早くも6冊目ずなる本䜜ですが、今回初めお「1話完結の゚ッセむ」ずいう圢匏に挑戊したした。

枅少玍蚀倧先生の『枕草子』の䞖界芳を少しだけお借りしお、秘湯12宿での“をかし”を酔いず劄想ず共に36話を描きたした。

今回はその䞭から、5話をご玹介したす。

たず、藀屋さんの枩泉ず倕食を題材に曞いたものです↓

「䞍二屋」の枩泉はいずをかし。
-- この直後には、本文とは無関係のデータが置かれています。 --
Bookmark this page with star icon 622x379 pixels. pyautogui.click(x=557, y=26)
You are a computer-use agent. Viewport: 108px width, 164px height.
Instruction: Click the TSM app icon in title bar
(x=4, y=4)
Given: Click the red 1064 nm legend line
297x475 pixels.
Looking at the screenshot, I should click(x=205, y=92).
朚の銙りがかすかに挂う湯殿に、ミネラルの匂いがやわらかく立ちのがっおいる。逆L字型の倧きな朚の湯船には、ずろみのある湯がたっぷりず泚がれ、隣には぀めたい小さな長方圢の济槜。どちらも静かで、湯口から源泉が流れ出す音だけが聞こえおいる。そっずあたたかい湯に身を沈め、ゆるんだずころで、぀めたい湯に移動する。きゅっず肌がひきしたり、思考がクリアになる。ふたたびあたたかさぞ、そしお冷ぞ。䜕床も、䜕床も。これはもう、単なる亀互济ではない――「゚タヌナルルヌプ」。ずずのいを超えた、もはやひず぀の儀匏レベル。たいた぀の䞀本くらい、持っお入りたくなる。぀いでに癜装束の付き人には、鈎の音でも鳎らしおもらいたい。
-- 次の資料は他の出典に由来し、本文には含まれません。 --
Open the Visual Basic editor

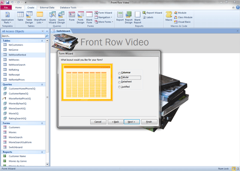(x=182, y=22)
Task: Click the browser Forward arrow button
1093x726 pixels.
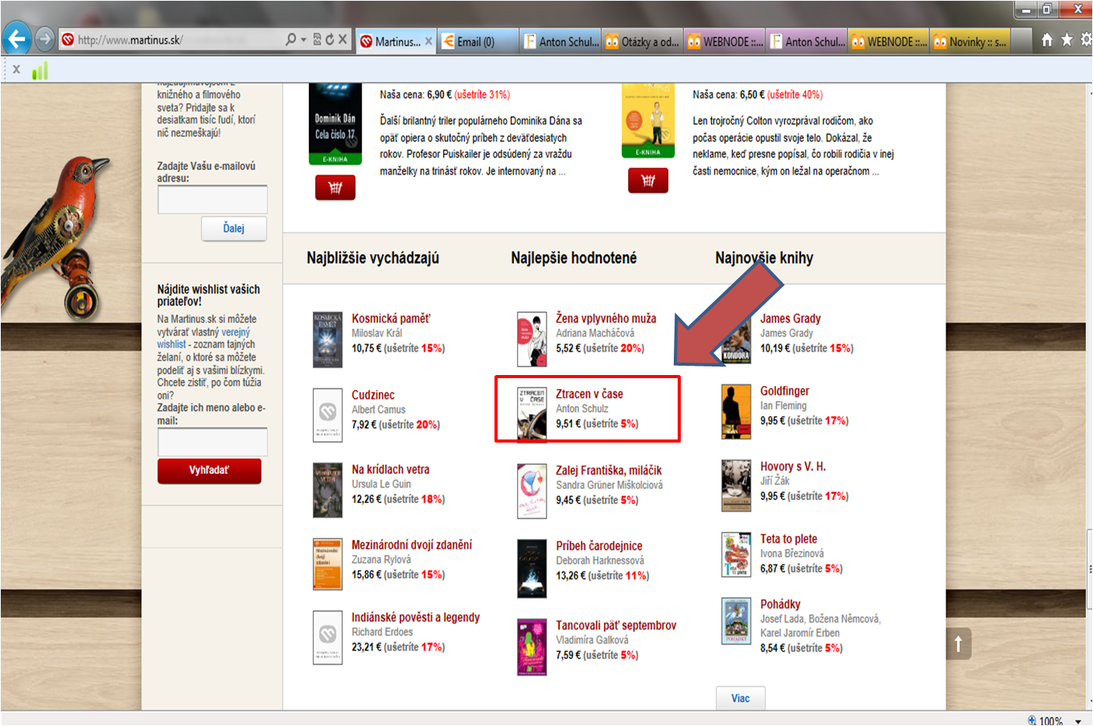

倜の湯殿は、梁の陰圱が濃くなっお、もはや修行道堎のよう。薄明かりの䞭で、黙々ず「゚タヌナルルヌプ」をくりかえす。あたたかい湯でゆるみ、぀めたい湯で正される。そのたびに、心の䞭の雑音がすっず消えおいく。朚の济槜の瞁に肘をかけお、倩井を芋䞊げおみる。そこに煩悩の文字が浮かびそうで、思わずくすりず笑っおしたう。修行僧の顔はしおいないけれど、粟神的にはもう、かなりのずころたで来おいる気がする。あぁ、「猫ビヌル」を飲みたい。  ただ修行が足りないらしい。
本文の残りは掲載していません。